Direction: Replace "named target" with "listed item" in the part of the data that opens with the line containing "For every named target in this 820×2075" and closes with the line containing "Contact Us (848, 1555)". Give only those lines, with everything else left unchanged.
········
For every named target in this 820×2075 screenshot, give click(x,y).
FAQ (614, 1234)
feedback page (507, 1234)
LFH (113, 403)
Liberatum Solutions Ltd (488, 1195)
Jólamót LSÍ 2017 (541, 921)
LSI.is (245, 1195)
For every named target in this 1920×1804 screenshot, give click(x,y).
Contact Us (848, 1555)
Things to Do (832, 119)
········
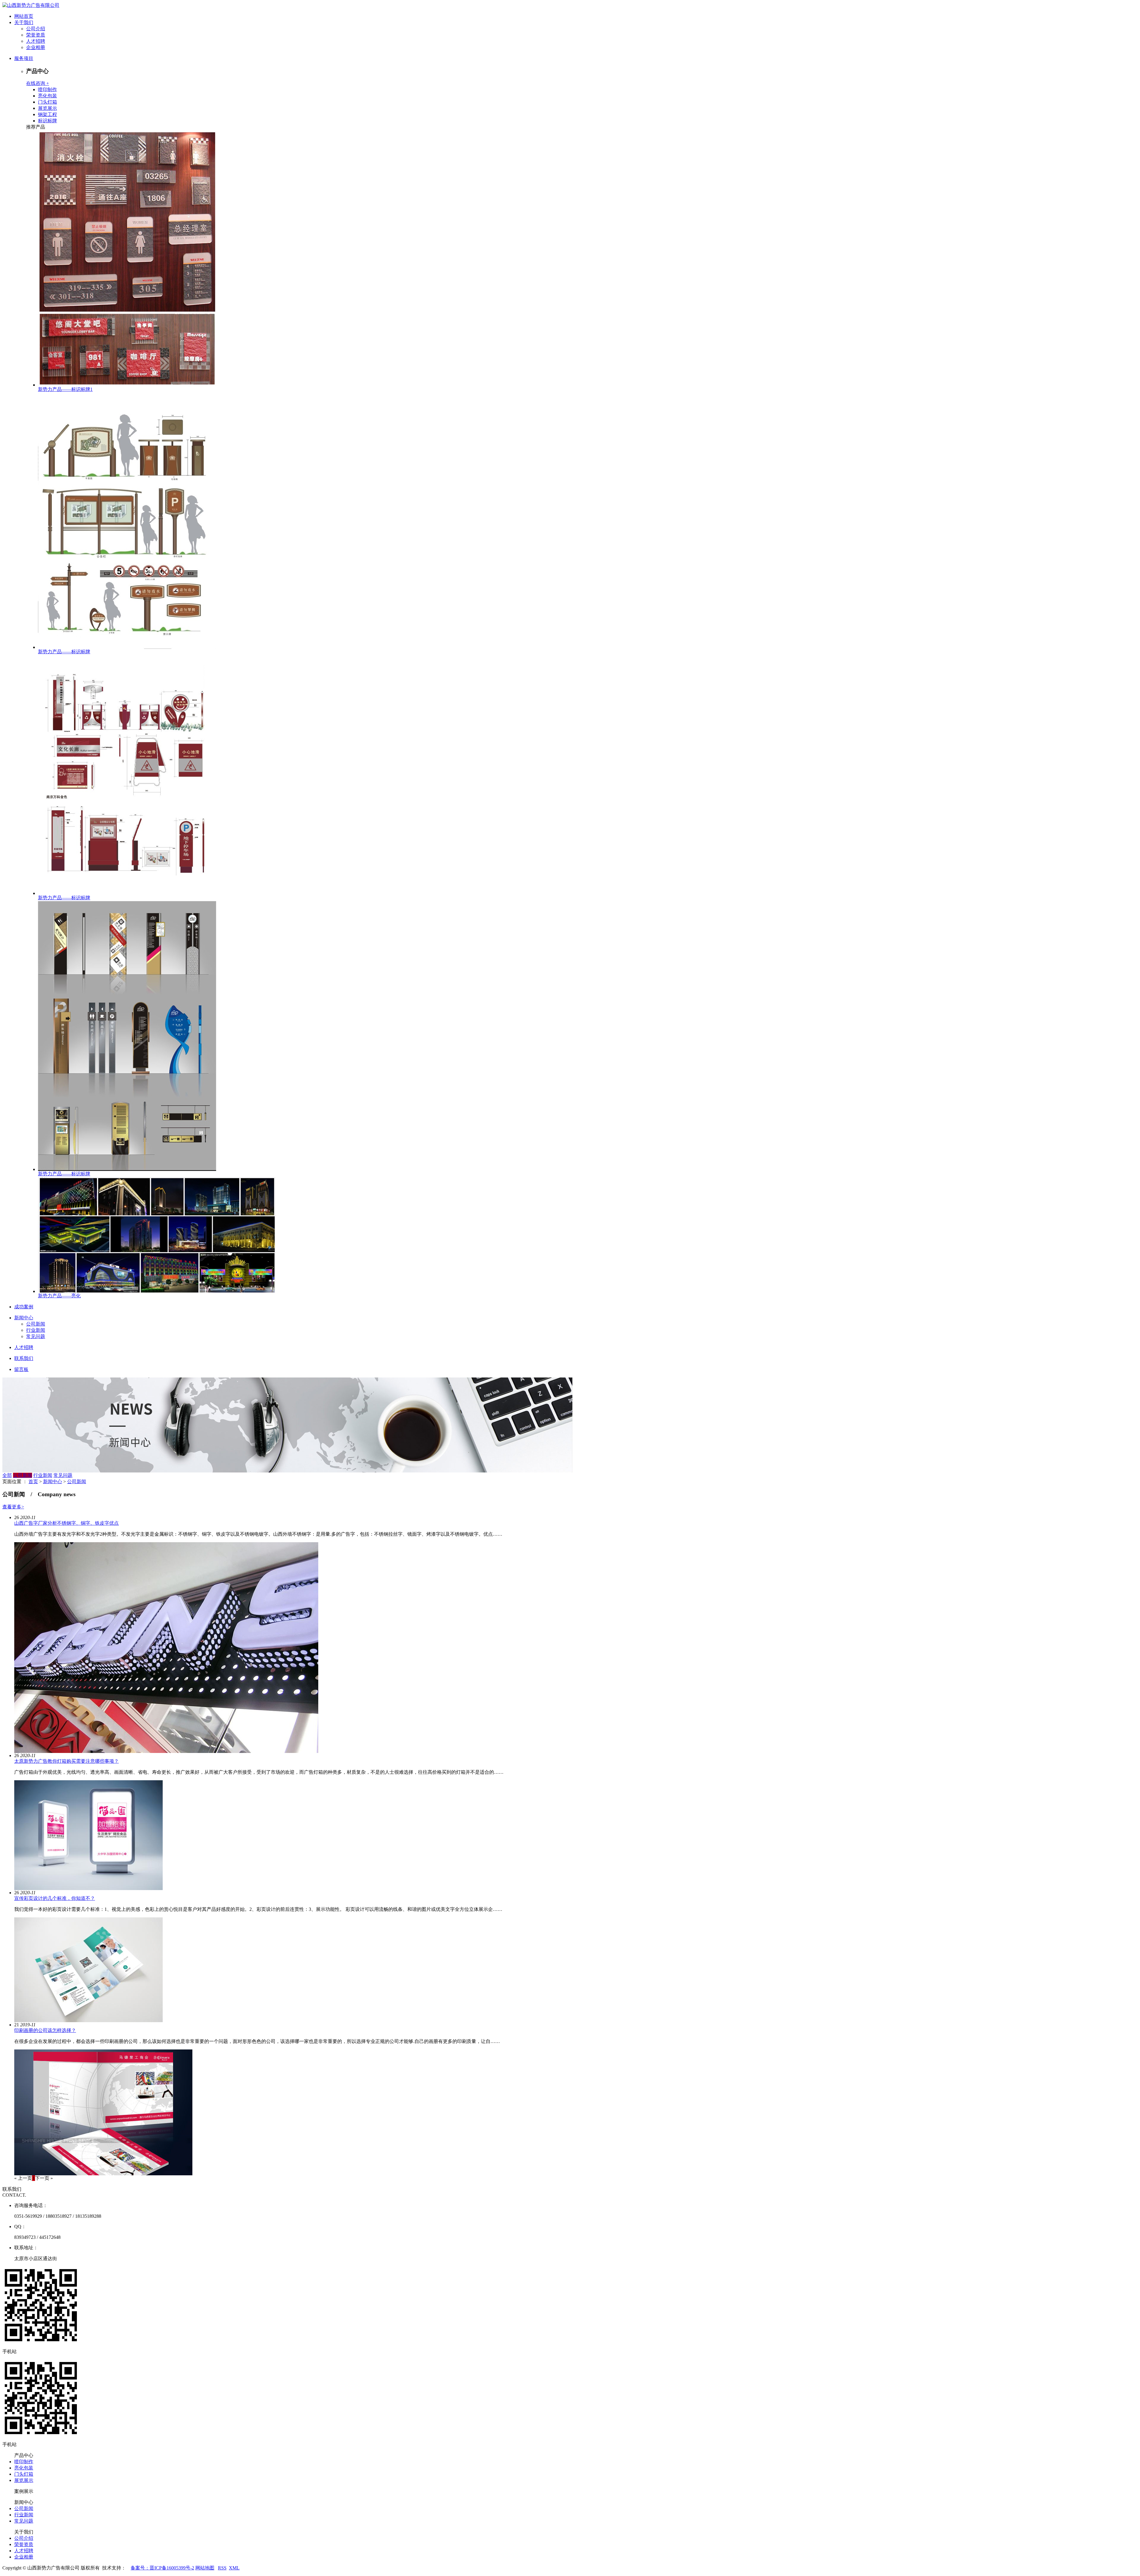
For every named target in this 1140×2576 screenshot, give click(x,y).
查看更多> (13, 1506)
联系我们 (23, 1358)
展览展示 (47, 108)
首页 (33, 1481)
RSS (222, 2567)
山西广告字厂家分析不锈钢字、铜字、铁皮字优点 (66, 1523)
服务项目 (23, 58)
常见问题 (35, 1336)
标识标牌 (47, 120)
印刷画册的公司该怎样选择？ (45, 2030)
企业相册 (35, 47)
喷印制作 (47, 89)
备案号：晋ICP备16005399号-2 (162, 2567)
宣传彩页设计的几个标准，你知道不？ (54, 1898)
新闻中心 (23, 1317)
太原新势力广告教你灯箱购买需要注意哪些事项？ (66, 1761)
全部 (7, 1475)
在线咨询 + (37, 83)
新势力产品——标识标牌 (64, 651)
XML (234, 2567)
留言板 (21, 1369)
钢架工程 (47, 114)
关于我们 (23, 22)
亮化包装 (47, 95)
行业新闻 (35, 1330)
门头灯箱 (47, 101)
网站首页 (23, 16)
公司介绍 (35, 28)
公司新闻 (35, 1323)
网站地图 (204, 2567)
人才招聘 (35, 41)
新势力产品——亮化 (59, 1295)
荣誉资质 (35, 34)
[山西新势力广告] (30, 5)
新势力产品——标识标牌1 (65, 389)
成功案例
········
Answer below:
For every listed item in this 820×2075 screenshot, give click(x,y).
FAQ (614, 1234)
feedback page (507, 1234)
LFH (113, 403)
Liberatum Solutions Ltd (488, 1195)
Jólamót LSÍ 2017 (541, 921)
LSI.is (245, 1195)
For every listed item in this 1920×1804 screenshot, give click(x,y).
Contact Us (848, 1555)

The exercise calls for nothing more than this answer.